Não sabia exatamente o que escrever neste meu último artigo do ano e não tenho muita disposição - nem virtude - para construir frases panglossianamente otimistas ("O melhor de nossas vidas ainda está por vir!") ou sabinianamente esperançosas ("No fim tudo dá certo. Se não deu é porque não chegou ao fim!"): para mim se no fim não deu certo é porque deu errado! E, aí, precisamos compreender por que chegamos até ali... Mas admito que o "próximo" ano, depois de um ano de luto como este que acaba, talvez possa ser melhor (pior seria apostar na catástrofe!), e há sempre a possibilidade de uma renovação da vida.
Numa passagem d'A Condição Humana, Hannah Arendt dizia que "os homens, embora mortais, não foram feitos para morrer, mas para inovar!", e esta "inovação" do mundo é aquilo que ela chamou de MILAGRE: não se trata evidentemente do milagre na acepção religiosa como o "milagre dos peixes" ou da "multiplicação dos pães" (Jesus não era mágico, pronunciando um "abracadabra" que transformava água em vinho!): são figuras metafóricas que nos mostram que podemos dividir o que temos e ninguém sofrerá a fome e, para isto, a ação contida nas palavras é fundamental, pois é com elas que atribuímos novos sentidos ao mundo e, assim, novas ações: o milagre é o COMEÇO, a introdução num mundo já velho de algo novo, insólito, impensado; é aquilo que rompe com o encadeamento "linear" dos fatos, fazendo da vida algo não banal, imprevisível e aberto.
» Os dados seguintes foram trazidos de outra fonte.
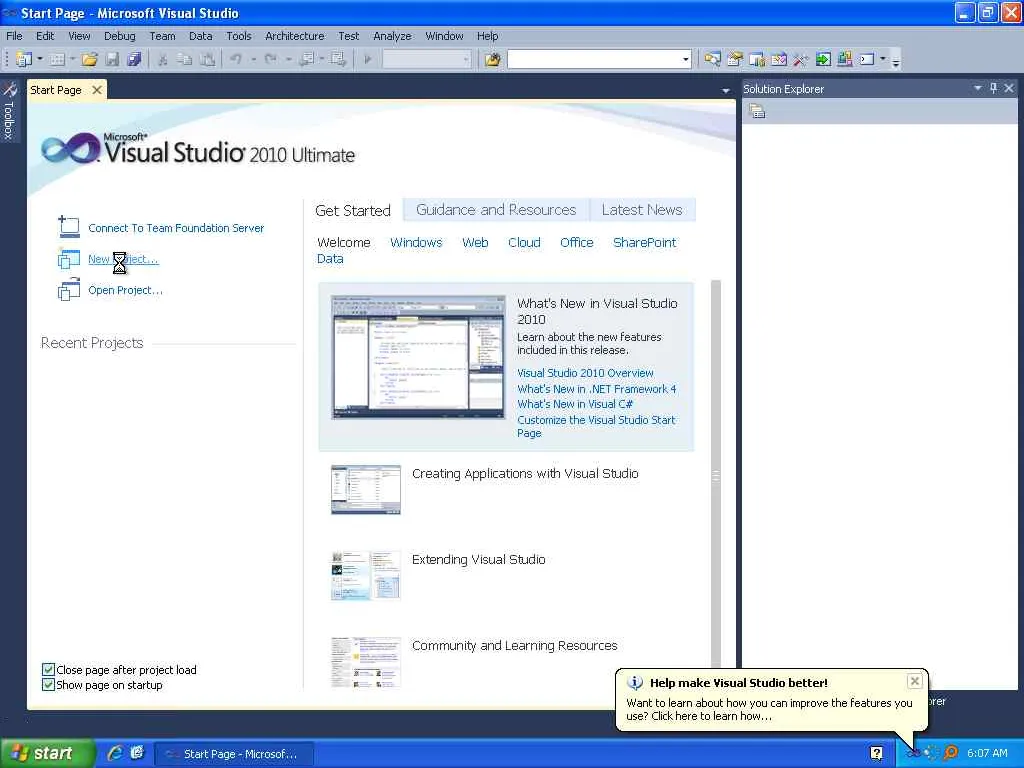Screen dimensions: 1024x768
Task: Click the Find in Files toolbar icon
Action: pyautogui.click(x=492, y=59)
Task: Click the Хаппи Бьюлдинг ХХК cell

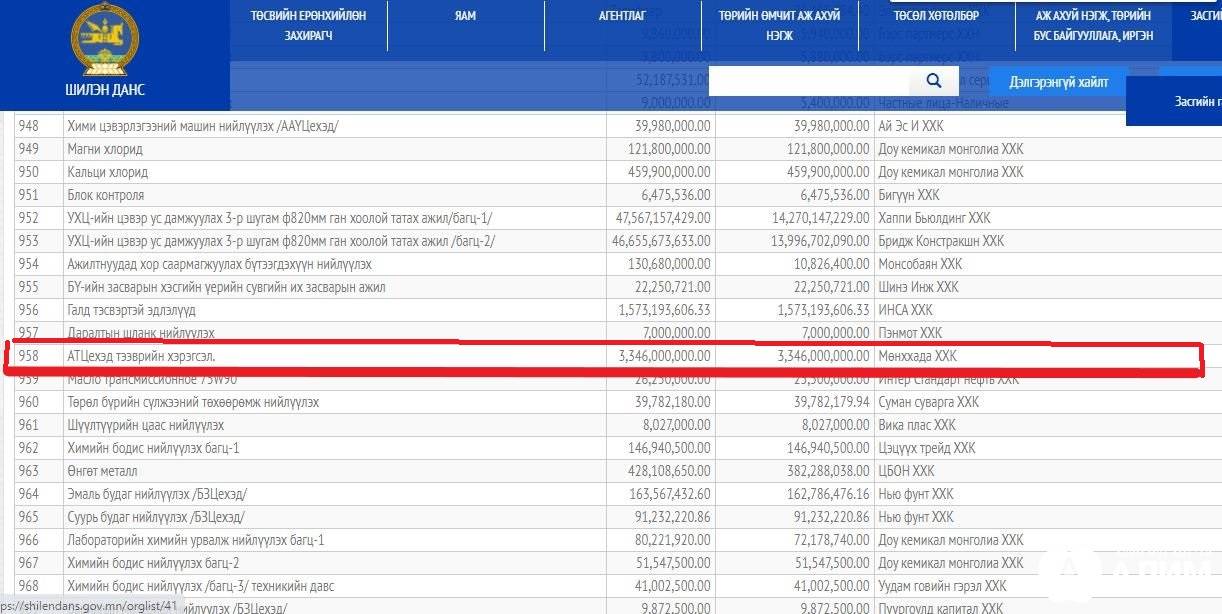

Este "milagre" é sempre possibilitado pela chegada dos "novos" (Natalidade), sem o quê, ele, o Mundo, permanecerá velho e tendente a desaparecer. É por isso que a educação que tenta fazer com que os novos (alunos e filhos) realizem as utopias e sonhos dos mais velhos, não passa da vã tentativa (dos velhos!) de administrar o futuro e impedir, assim, a própria renovação do mundo: a educação - não custa lembrar- é aquele ponto em que decidimos se amamos o mundo suficientemente para permitir sua continuidade e sua renovação.
Octavio Paz sabia disso quando assinalava que há um coincidente encontro entre as crianças e os idosos: os primeiros foram sacudidos na solidão do mundo ao deixarem o ventre materno; e os segundos sabem que, em breve, voltarão à solidão fundamental da morte. Todo o problema se situa neste intervalo entre as "duas solidões", neste entretempo que praticamos vindos de lugar nenhum e voltando para lugar nenhum! Esta renovação do Mundo e da Vida trazida por cada criança também é parte do milagre de todo COMEÇO. Os antigos gregos davam um nome para isso: IMORTALIDADE!